2. On the facts and circumstances of the case and in law, the learned CIT(A) erred in confirming the addition of Rs. 13,00,659/-as income from house property.

3. The Appellant craves leave to add, amend, alter or delete any of the above grounds of appeal."

3. The only dispute raised by the assessee is against the taxation of maintenance charges in its hands as income from house property.
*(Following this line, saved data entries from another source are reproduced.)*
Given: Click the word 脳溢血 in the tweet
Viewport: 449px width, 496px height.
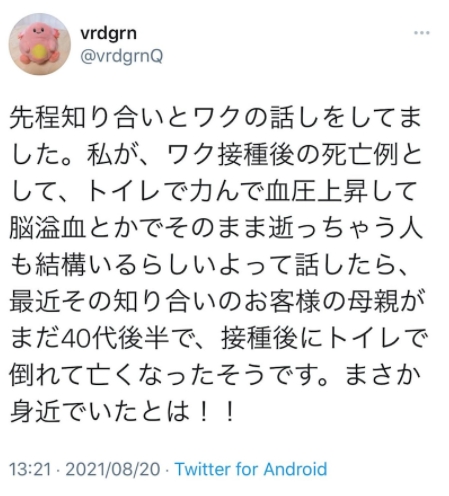Looking at the screenshot, I should (x=48, y=229).
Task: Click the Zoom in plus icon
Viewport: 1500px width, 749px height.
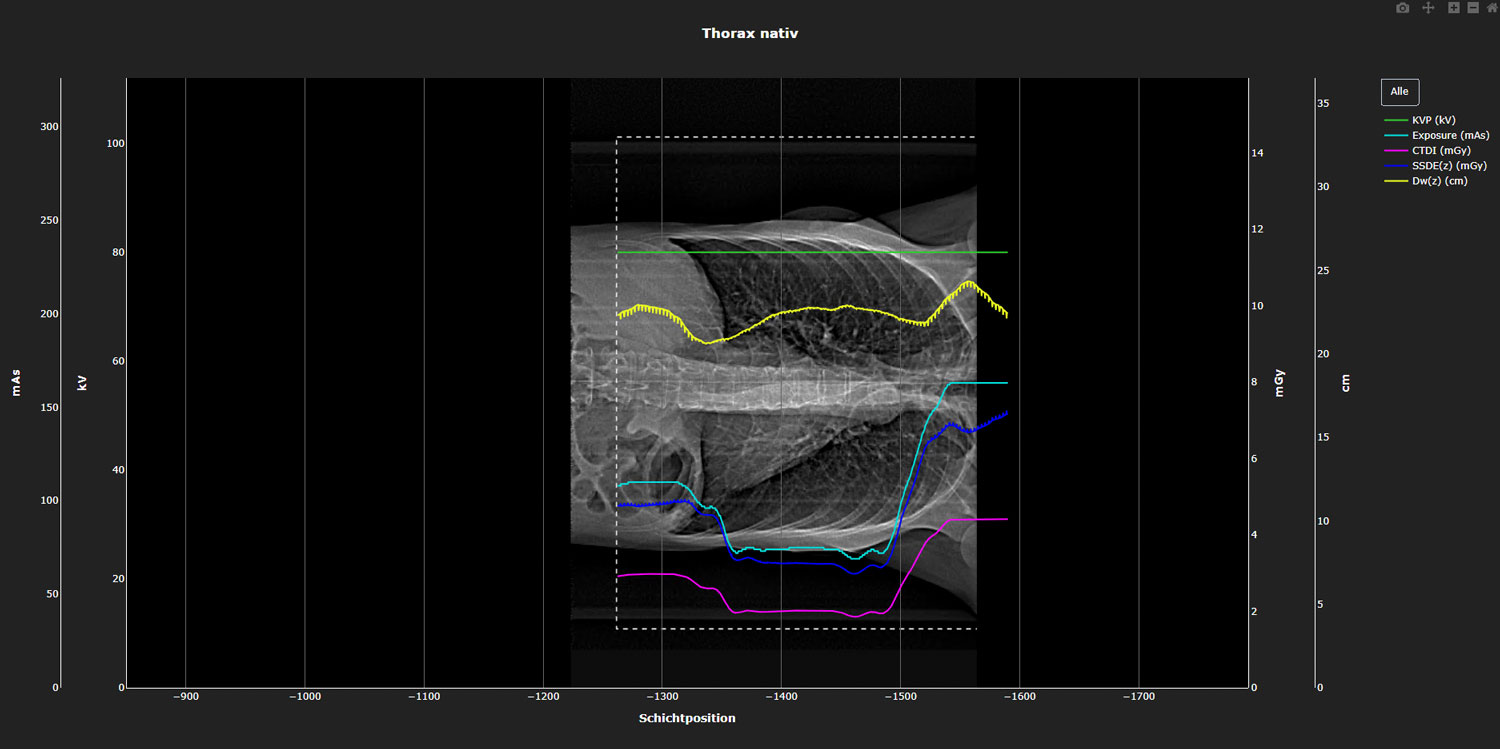Action: pyautogui.click(x=1454, y=8)
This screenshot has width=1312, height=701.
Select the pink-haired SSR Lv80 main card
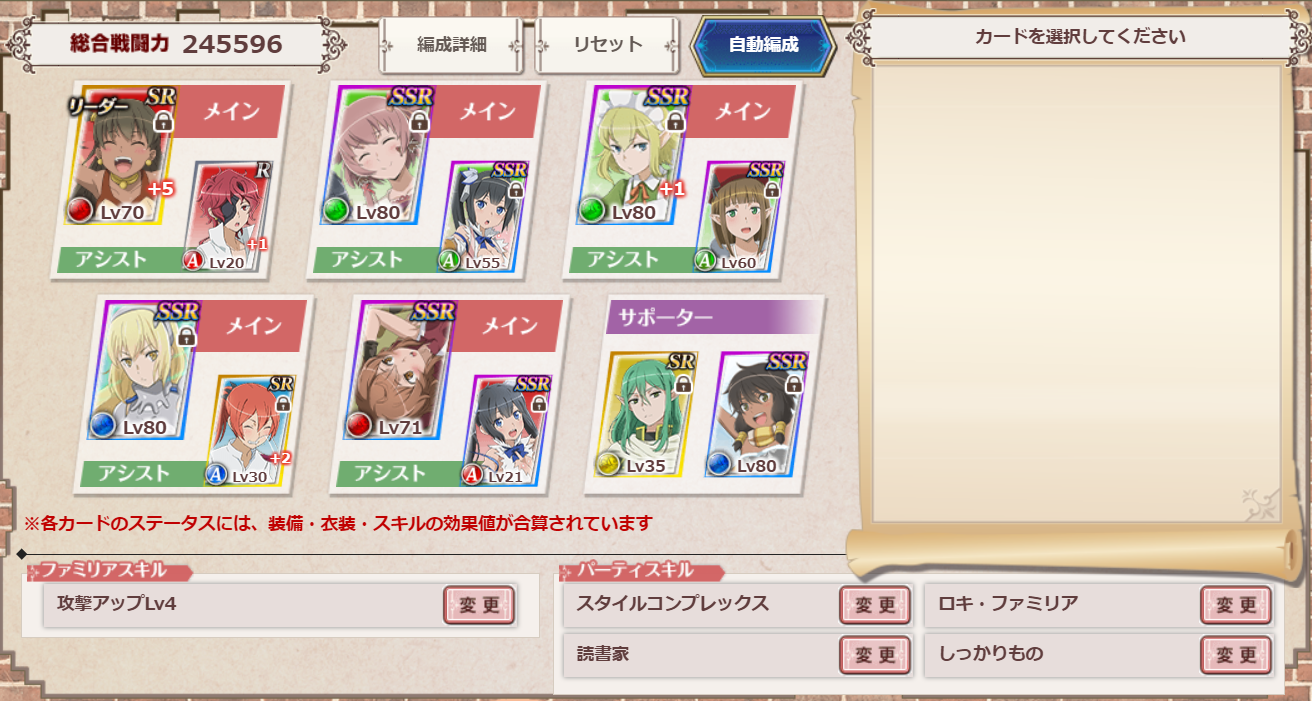377,157
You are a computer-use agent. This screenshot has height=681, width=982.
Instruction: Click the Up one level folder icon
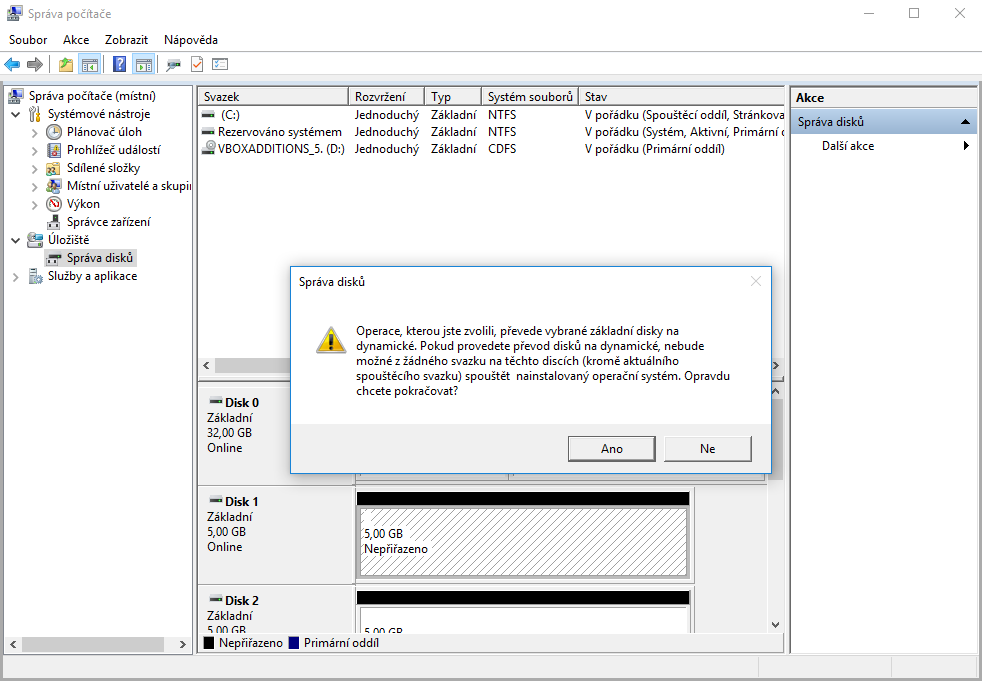coord(66,65)
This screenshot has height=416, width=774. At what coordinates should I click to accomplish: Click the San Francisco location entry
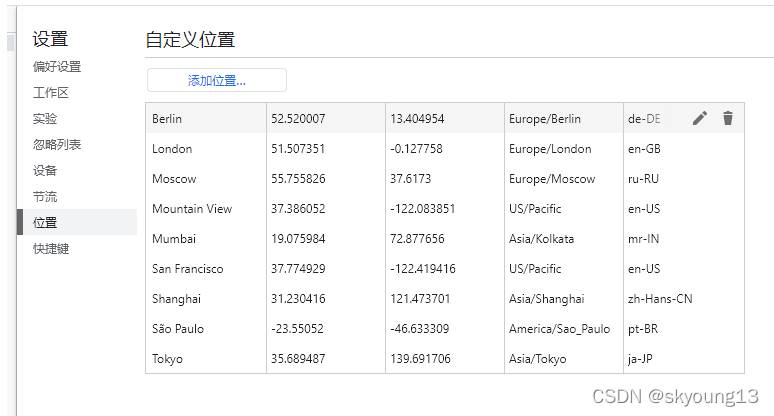click(445, 269)
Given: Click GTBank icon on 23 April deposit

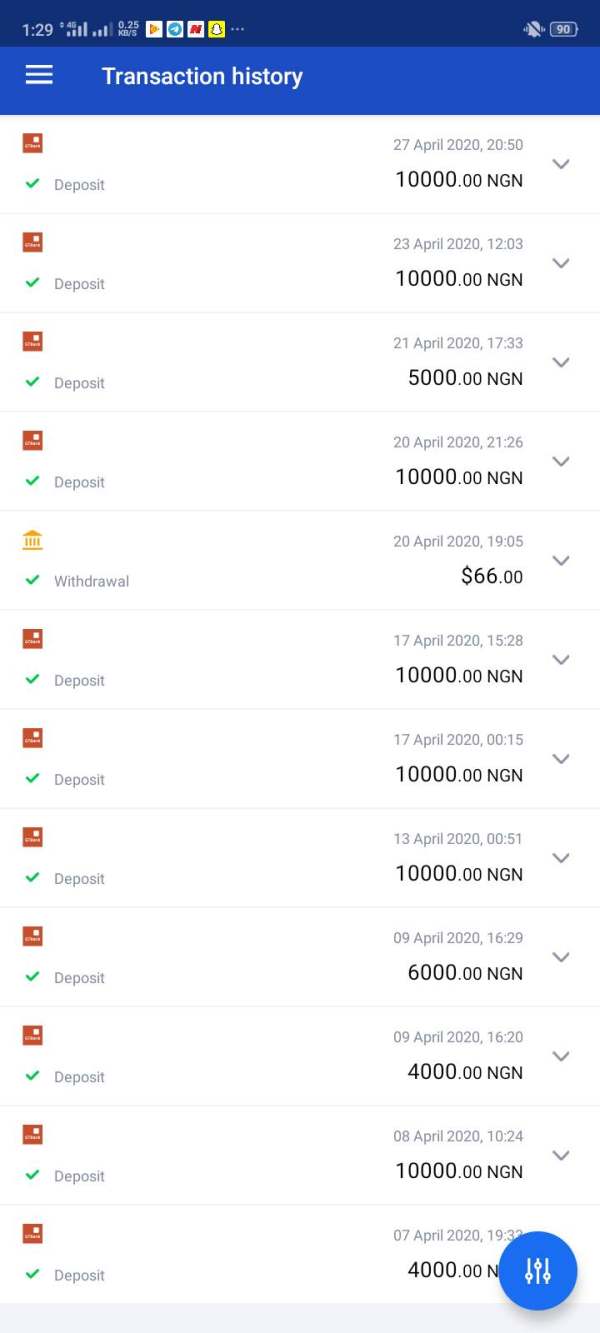Looking at the screenshot, I should coord(33,243).
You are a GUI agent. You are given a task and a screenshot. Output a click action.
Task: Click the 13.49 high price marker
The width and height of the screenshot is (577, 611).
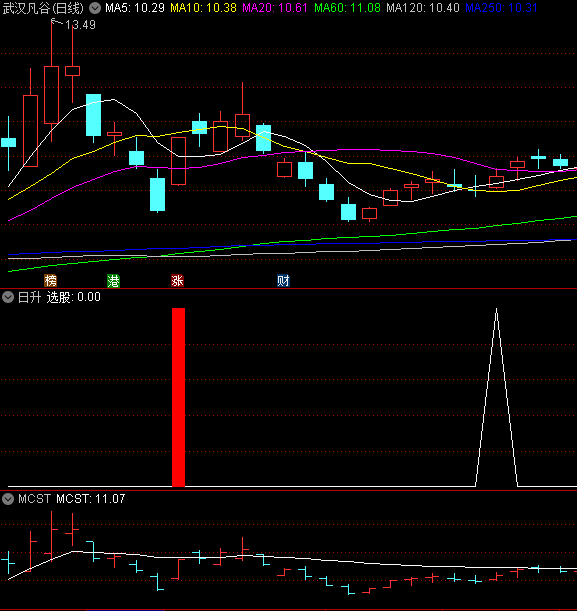click(80, 25)
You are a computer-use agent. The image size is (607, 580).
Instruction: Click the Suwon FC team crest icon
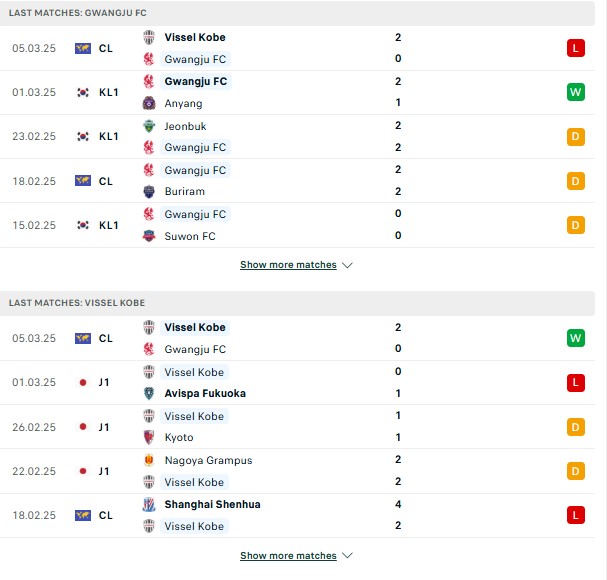tap(149, 236)
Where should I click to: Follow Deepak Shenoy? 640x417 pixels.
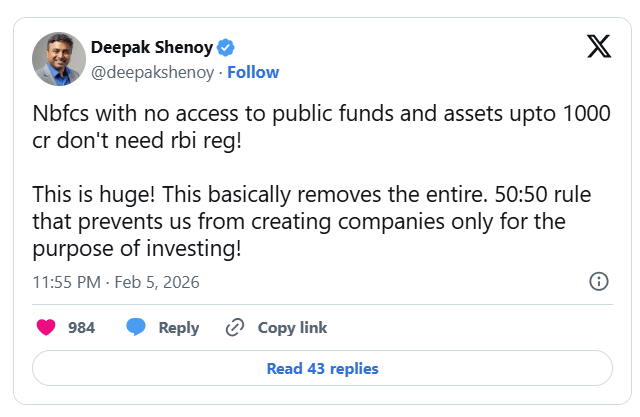click(253, 72)
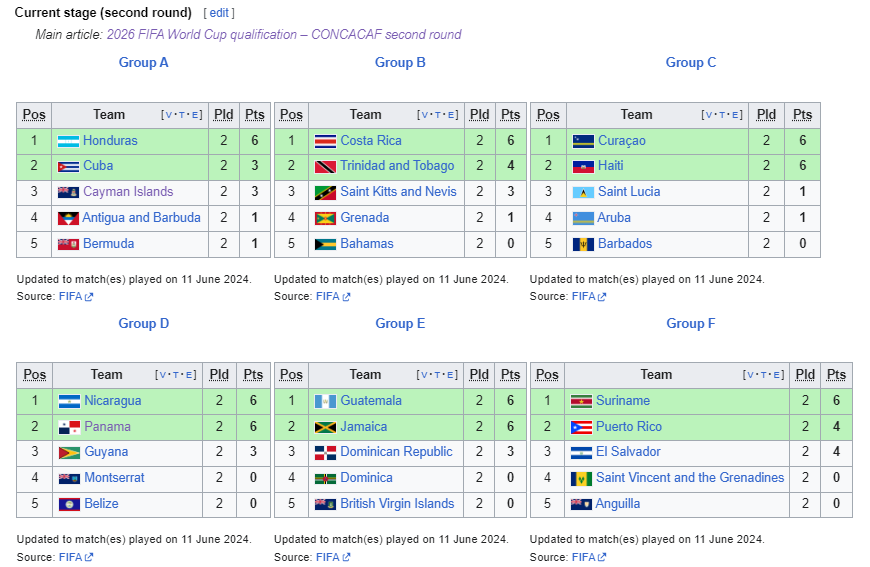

4. The brief facts of the case pertaining to this issue, as emanating from the record, are: The assessee is engaged in the business of construction and development of land and mainly implementing Slum Rehabilitation Project and also earns income from renting of properties. For the year under consideration, the assessee e-filed its return of income on 27/09/2014, declaring a total income of Rs. 2,58,39,675. The return filed by the assessee was selected for limited scrutiny and statutory notices under section 143(2) as well as section 142(1) of the Act were issued and served on the assessee. During the course of assessment proceedings, it was observed that the assessee has given on rent multiplex and office no. 104 and 105 on Neelyog Square to Fame India Ltd, Future Generali India LIC Ltd, and Future Generali India Insurance Co Ltd. From the information available on AIR and ITS, certain discrepancies were found vis-a-vis the income declared in the profit and loss account:-

5. On being asked about the discrepancy of Rs. 13,00,659, in the values shown in the AIR as well as the audited books of account, the assessee submitted that the above parties have paid rent as mentioned in column (3) above and also paid maintenance charges to the proposed society. It was further submitted that the difference of Rs. 13,00,659, was towards the maintenance amount, which is not the income of the assessee.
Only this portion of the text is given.